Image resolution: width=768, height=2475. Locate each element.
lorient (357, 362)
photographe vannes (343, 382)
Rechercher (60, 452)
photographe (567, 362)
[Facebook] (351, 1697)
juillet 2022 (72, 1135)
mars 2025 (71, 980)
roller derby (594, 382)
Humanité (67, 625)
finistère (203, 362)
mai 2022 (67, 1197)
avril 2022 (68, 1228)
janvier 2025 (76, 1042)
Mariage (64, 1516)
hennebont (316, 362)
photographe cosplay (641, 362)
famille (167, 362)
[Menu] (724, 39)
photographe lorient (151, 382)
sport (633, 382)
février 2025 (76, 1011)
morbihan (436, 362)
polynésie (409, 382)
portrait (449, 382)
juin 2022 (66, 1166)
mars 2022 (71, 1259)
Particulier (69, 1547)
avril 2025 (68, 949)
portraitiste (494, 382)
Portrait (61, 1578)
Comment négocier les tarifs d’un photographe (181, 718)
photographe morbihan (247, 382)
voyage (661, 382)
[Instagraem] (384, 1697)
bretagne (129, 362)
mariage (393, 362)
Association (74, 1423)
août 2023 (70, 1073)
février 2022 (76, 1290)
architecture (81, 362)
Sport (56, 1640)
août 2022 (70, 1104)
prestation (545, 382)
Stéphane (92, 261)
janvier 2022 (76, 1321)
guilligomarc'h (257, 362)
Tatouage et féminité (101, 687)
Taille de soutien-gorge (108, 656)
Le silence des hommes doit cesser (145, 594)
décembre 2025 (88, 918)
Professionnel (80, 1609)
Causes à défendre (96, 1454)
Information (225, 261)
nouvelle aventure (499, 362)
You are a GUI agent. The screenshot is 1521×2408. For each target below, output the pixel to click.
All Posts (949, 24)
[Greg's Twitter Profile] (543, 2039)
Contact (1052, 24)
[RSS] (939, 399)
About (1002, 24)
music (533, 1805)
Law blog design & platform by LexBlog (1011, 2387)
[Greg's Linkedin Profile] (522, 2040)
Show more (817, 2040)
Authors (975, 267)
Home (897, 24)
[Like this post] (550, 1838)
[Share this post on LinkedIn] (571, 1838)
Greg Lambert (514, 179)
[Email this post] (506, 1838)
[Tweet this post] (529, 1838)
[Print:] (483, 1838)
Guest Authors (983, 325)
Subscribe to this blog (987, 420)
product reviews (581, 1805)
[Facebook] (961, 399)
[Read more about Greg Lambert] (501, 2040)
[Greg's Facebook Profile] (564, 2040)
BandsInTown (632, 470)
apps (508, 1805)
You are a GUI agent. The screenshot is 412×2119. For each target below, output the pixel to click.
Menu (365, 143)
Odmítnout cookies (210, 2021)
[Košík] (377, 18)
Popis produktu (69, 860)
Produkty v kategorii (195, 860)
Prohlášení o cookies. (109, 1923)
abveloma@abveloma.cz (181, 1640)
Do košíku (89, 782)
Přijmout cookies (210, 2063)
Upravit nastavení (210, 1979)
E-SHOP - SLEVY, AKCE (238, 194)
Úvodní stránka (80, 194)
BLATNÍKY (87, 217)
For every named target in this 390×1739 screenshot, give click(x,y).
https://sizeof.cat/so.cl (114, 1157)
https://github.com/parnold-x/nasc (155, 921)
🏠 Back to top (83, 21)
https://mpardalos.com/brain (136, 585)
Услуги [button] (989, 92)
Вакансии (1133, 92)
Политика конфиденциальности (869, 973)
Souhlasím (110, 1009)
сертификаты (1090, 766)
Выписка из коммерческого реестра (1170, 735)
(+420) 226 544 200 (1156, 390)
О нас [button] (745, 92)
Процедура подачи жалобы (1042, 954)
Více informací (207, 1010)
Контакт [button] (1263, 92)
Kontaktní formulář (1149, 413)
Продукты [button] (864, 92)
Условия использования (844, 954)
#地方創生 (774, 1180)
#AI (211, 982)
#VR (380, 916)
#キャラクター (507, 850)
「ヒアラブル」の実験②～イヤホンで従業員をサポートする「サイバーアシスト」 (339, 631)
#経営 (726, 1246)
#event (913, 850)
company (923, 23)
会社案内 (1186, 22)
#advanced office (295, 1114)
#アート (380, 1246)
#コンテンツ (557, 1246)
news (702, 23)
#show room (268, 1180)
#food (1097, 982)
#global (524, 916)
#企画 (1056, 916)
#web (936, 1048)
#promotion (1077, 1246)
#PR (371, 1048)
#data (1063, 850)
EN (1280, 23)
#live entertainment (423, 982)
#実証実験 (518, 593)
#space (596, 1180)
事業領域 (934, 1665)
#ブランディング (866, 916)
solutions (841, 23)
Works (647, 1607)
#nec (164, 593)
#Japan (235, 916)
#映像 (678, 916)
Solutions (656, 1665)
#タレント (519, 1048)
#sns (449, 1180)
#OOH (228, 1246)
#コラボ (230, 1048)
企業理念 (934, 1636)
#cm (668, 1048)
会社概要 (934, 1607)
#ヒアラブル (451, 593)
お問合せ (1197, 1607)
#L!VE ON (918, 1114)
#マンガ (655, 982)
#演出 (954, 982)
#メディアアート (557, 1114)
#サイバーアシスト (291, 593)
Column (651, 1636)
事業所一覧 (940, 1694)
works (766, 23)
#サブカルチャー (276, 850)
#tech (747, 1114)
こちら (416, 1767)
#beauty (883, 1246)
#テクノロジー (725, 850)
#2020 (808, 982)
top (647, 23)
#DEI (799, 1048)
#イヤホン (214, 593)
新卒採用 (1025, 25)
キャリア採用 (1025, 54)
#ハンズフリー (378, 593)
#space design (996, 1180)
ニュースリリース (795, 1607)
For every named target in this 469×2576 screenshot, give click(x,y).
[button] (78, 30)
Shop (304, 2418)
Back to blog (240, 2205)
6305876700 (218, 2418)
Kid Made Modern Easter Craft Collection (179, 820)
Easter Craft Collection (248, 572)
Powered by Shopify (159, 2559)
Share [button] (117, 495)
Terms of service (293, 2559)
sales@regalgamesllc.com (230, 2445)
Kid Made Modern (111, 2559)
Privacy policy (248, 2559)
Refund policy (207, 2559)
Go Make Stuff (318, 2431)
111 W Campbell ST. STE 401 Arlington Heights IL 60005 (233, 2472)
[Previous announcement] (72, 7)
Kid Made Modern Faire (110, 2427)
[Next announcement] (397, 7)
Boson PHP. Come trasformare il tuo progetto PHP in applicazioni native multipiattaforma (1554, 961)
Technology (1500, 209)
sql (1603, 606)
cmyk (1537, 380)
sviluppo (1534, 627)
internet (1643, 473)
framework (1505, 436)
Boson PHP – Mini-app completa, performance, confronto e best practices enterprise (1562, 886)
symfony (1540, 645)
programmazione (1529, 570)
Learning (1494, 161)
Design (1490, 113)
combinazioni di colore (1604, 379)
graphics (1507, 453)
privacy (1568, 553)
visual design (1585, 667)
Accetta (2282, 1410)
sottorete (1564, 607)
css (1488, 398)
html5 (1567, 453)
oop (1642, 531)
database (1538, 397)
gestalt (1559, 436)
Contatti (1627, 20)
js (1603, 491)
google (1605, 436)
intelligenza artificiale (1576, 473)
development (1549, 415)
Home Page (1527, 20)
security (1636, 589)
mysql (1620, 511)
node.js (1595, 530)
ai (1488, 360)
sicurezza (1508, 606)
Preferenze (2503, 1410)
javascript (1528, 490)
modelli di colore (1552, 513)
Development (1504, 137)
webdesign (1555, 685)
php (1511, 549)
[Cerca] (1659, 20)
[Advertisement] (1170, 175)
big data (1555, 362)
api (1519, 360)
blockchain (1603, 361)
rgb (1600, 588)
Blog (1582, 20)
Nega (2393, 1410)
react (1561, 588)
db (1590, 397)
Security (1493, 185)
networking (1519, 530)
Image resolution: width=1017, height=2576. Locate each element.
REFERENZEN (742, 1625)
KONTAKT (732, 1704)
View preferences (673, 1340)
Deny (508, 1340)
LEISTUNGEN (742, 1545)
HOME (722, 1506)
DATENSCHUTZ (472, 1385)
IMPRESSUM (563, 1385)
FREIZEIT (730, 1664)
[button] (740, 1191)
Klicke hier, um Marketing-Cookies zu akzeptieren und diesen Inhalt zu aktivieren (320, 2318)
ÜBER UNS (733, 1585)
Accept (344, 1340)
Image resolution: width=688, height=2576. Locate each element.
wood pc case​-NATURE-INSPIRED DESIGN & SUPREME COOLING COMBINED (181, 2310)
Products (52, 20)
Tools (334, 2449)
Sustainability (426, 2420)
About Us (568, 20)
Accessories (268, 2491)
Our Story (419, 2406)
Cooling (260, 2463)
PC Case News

_____

_Assignment_: Look through the data above and return exactly the lines from the one that contains "Stéphane (92, 261)" to the one that contains "Kontaktní formulář (1149, 413)", inclusive, with nothing else.

_Result_:
Stéphane (92, 261)
janvier 2022 (76, 1321)
guilligomarc'h (257, 362)
Tatouage et féminité (101, 687)
Taille de soutien-gorge (108, 656)
Le silence des hommes doit cesser (145, 594)
décembre 2025 (88, 918)
Professionnel (80, 1609)
Causes à défendre (96, 1454)
Information (225, 261)
nouvelle aventure (499, 362)
You are a GUI agent. The screenshot is 1521×2408. For each target below, output the pixel to click.
All Posts (949, 24)
[Greg's Twitter Profile] (543, 2039)
Contact (1052, 24)
[RSS] (939, 399)
About (1002, 24)
music (533, 1805)
Law blog design & platform by LexBlog (1011, 2387)
[Greg's Linkedin Profile] (522, 2040)
Show more (817, 2040)
Authors (975, 267)
Home (897, 24)
[Like this post] (550, 1838)
[Share this post on LinkedIn] (571, 1838)
Greg Lambert (514, 179)
[Email this post] (506, 1838)
[Tweet this post] (529, 1838)
[Print:] (483, 1838)
Guest Authors (983, 325)
Subscribe to this blog (987, 420)
product reviews (581, 1805)
[Facebook] (961, 399)
[Read more about Greg Lambert] (501, 2040)
[Greg's Facebook Profile] (564, 2040)
BandsInTown (632, 470)
apps (508, 1805)
You are a GUI agent. The screenshot is 412×2119. For each target below, output the pixel to click.
Menu (365, 143)
Odmítnout cookies (210, 2021)
[Košík] (377, 18)
Popis produktu (69, 860)
Produkty v kategorii (195, 860)
Prohlášení o cookies. (109, 1923)
abveloma@abveloma.cz (181, 1640)
Do košíku (89, 782)
Přijmout cookies (210, 2063)
Upravit nastavení (210, 1979)
E-SHOP - SLEVY, AKCE (238, 194)
Úvodní stránka (80, 194)
BLATNÍKY (87, 217)
For every named target in this 390×1739 screenshot, give click(x,y).
https://sizeof.cat/so.cl (114, 1157)
https://github.com/parnold-x/nasc (155, 921)
🏠 Back to top (83, 21)
https://mpardalos.com/brain (136, 585)
Услуги [button] (989, 92)
Вакансии (1133, 92)
Политика конфиденциальности (869, 973)
Souhlasím (110, 1009)
сертификаты (1090, 766)
Выписка из коммерческого реестра (1170, 735)
(+420) 226 544 200 (1156, 390)
О нас [button] (745, 92)
Процедура подачи жалобы (1042, 954)
Více informací (207, 1010)
Контакт [button] (1263, 92)
Kontaktní formulář (1149, 413)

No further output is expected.